* [Aim of the task]
In the listing below, locate the line containing "The width and" and copy it and every line after it through the end, exactly as written, leaving out any pictures.

* [Records provided]
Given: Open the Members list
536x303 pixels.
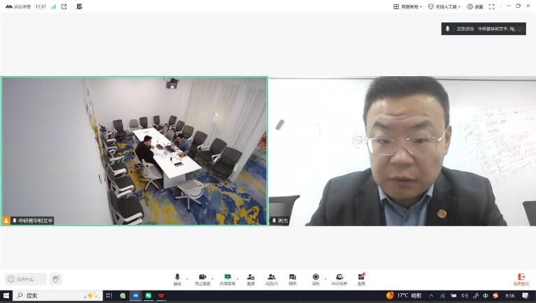Looking at the screenshot, I should pyautogui.click(x=271, y=279).
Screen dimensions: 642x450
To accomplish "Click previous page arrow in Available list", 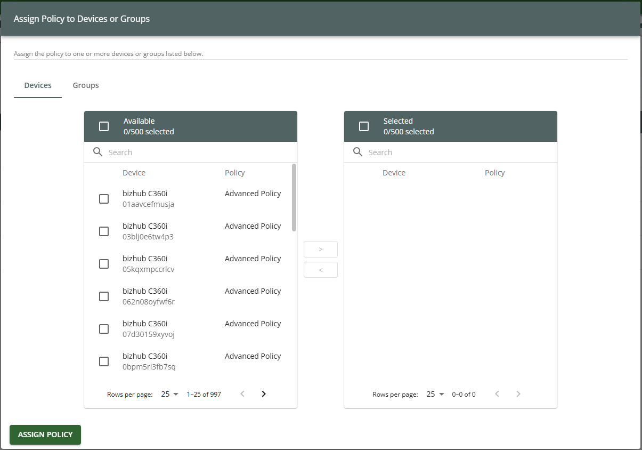I will 242,394.
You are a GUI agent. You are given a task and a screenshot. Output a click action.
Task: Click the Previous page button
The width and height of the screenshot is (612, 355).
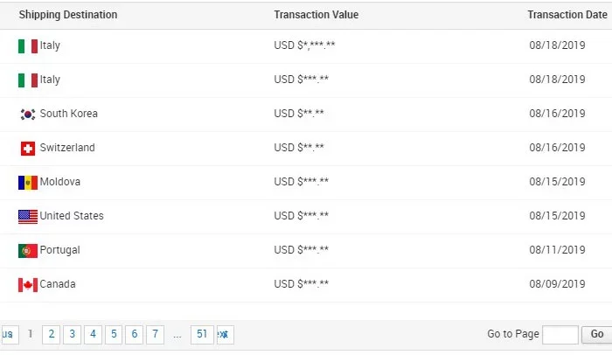click(9, 335)
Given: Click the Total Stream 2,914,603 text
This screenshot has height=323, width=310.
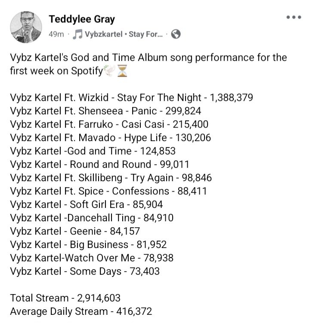Looking at the screenshot, I should click(x=65, y=298).
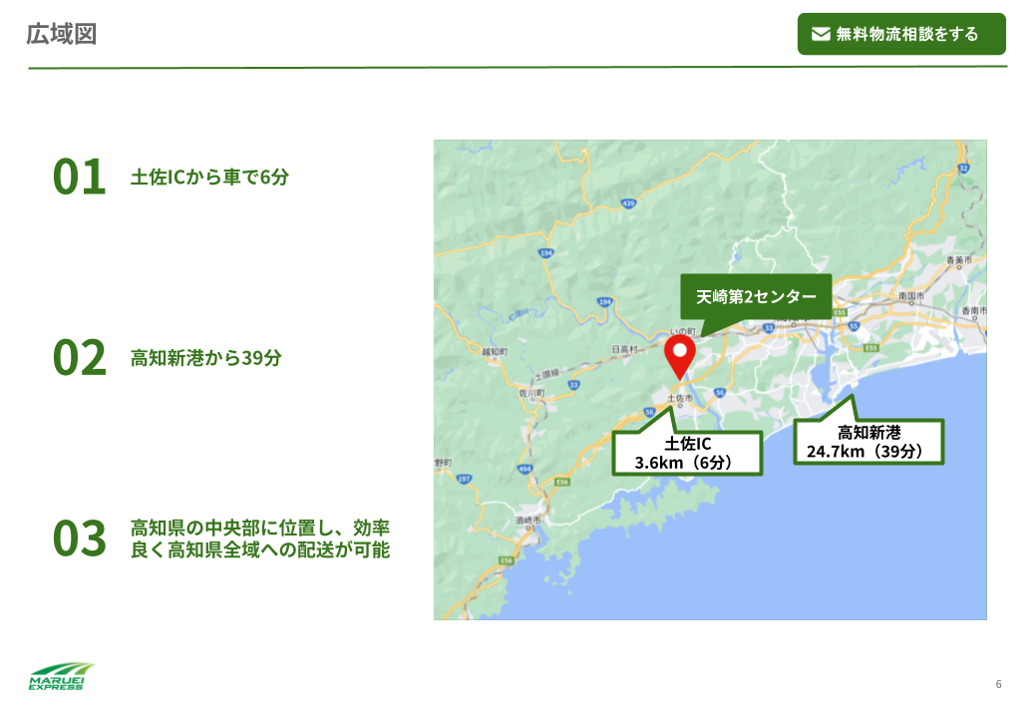
Task: Click the 広域図 slide title
Action: (62, 34)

* [Answer to the problem]
The width and height of the screenshot is (612, 355).
click(9, 335)
Given: Click the Total Stream 2,914,603 text
This screenshot has height=323, width=310.
Looking at the screenshot, I should click(x=65, y=298).
Task: Click the 広域図 slide title
Action: (62, 34)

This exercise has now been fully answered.